A thick covering of detrital-alluvial deposits sealed the late Roman ground level. This was characterised by numerous narrow ruts which suggested tracks left by the passing of carts.
Below this level was an ash fall, light grey in colour, which covered a late Republican-early imperial agricultural surface. It was during this period that specialised cultivations were implanted on the site.
The investigation of this latter level produced Roman cooking and table wares, together with a discrete quantity of impasto pottery from the layers below. The prehistoric occupation was characterized by the presence of an ancient ground surface, constituted by a medium compact ash layer, with a slight slope to the south, situated at an average height of 18.10 m a.s.l. This ancient surface lay immediately on top of the fills of a system of intersecting channels.
Although no traces of dwellings were found the excavation identified a marginal sector of the settlement, perhaps occupied by structures for occasional use.

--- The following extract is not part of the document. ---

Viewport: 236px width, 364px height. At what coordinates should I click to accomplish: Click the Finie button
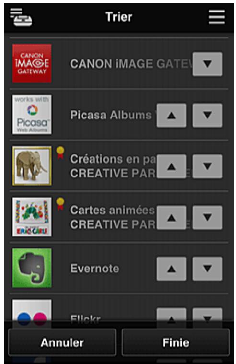(176, 342)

The abundance of pottery found, often associated with charcoal remains interpretable as the residue from both domestic and craft-working combustion, suggested the presence of middens.
The finds typology suggested a chronological horizon in the early Middle Bronze Age (MB 1); evidence of lithic working was almost absent, with the exception of two flakes of brown flint.
It may be observed that the few faunal remains found, relating to medium to large domestic species, associated with the fertile nature of the soils, would seem to indicate a permanent economy based on agriculture and stock raising. The find of a float for a fishing net suggests that fishing was also practised, whilst the presence of bronze waste attests metal working activities.